My mother and I went Christmas shopping in Santa Fe. In Los Alamos my mother looked funny; she wasn't gray enough. In Santa Fe she looked like everyone else, and I was proud of her. We went to the Plaza, where she bought my father some fancy ski clothes he would hate. Later we went to McDonald's for sundaes. "Do you feel like your doctor's helping you?" she said.

I shrugged. "She's a nice lady."

"But is she making you feel better?"

"Maybe it's too soon to tell," I said.

She nodded. Then she reached across the table and adjusted my barrette. "I've been a bad mother," she said. My stomach flipped over. I thought she was going to quit right there, just leave me alone at McDonald's forever. I was always waiting for her to quit.

"You have not!" I said. "You're great. You're a great mom." I grabbed her wrist. When she smiled, I relaxed and let go.

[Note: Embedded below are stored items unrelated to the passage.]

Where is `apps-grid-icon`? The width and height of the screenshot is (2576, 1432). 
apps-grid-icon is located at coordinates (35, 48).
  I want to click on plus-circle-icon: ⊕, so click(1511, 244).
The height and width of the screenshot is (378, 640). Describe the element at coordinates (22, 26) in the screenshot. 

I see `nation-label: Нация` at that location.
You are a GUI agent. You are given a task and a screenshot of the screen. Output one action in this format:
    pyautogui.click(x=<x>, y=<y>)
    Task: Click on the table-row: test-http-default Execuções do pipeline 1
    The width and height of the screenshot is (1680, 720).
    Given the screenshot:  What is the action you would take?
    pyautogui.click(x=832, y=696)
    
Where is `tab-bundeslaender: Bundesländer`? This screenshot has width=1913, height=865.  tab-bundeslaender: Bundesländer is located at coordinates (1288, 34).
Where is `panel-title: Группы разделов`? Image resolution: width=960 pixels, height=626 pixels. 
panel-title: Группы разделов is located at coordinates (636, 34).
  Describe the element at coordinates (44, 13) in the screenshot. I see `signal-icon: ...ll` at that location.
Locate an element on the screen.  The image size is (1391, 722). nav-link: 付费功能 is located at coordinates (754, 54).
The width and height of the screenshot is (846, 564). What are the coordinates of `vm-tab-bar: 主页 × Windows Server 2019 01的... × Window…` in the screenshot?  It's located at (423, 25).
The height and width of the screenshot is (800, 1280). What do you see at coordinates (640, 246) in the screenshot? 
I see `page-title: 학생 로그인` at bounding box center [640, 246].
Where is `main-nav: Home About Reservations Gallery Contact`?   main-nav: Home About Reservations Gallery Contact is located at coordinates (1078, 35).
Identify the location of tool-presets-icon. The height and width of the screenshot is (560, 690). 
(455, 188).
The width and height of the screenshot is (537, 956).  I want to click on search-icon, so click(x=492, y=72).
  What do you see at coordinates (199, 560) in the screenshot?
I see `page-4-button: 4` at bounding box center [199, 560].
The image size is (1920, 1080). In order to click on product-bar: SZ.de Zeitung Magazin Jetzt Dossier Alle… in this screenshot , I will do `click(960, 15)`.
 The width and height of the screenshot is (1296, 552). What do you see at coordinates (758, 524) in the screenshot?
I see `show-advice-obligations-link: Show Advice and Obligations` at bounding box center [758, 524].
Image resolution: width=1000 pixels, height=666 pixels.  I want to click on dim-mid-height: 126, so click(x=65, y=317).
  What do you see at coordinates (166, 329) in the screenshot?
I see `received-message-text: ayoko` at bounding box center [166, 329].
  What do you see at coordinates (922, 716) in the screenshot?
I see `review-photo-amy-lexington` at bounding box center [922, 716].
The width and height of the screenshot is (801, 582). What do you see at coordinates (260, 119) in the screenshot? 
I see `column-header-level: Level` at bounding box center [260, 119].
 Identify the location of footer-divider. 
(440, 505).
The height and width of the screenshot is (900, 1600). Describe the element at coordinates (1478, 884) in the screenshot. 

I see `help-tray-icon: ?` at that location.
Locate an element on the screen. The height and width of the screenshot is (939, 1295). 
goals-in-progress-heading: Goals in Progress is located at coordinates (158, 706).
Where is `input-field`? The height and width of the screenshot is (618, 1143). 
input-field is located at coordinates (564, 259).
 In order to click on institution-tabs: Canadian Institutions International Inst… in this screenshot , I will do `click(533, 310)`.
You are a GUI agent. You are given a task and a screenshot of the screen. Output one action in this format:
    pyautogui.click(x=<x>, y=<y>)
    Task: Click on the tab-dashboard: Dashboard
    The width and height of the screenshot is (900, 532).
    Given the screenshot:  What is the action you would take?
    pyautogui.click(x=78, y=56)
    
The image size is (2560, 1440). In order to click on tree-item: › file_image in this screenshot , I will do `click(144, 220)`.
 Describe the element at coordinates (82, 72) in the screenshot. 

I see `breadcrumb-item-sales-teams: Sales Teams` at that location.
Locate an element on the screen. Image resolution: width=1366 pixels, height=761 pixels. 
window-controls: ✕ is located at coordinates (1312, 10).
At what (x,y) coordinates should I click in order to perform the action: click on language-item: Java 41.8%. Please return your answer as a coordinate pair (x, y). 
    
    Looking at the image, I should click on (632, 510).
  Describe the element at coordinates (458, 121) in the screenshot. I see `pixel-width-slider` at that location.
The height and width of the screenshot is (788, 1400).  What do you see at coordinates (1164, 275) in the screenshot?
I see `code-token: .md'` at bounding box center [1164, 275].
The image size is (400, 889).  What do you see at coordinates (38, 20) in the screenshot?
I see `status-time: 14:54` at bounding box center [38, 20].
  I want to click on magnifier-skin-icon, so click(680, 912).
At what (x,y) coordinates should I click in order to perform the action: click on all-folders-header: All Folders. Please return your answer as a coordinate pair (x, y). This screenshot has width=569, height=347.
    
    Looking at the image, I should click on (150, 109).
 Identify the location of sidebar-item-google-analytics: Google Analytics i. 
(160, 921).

"Remember something," she said. "You're going to grow up and leave someday. Go to college, whatever. When you do, you don't have to come back." She paused. "Do you understand? If you don't want to, you don't ever have to come back here. I'll come and visit you at your house, with your own family. And your fifteen dogs."

She folded and unfolded the tin McDonald's ashtray. "Okay," I said. "We can go to Paris." I didn't think he could possibly live long enough for me to have to leave him.

Later I asked her to buy me some nice notebooks, the kind that looked like hardback books but were blank inside. We got one that had some angels on the cover and one with Winnie the Pooh. On the way out of the mall, she asked if I wanted to visit Santa, but she was only teasing.

I listed the two hundred things I was in the angel book. I couldn't wait for a thousand; a thousand could take too many years. What I had I wrapped in Santa paper. The night before Christmas I walked through the living room, bypassing our dark spiny tree, and put my present deep inside his left ski boot in the hall closet. That way, I thought, that way he would be sure to find it before we all had to begin another year.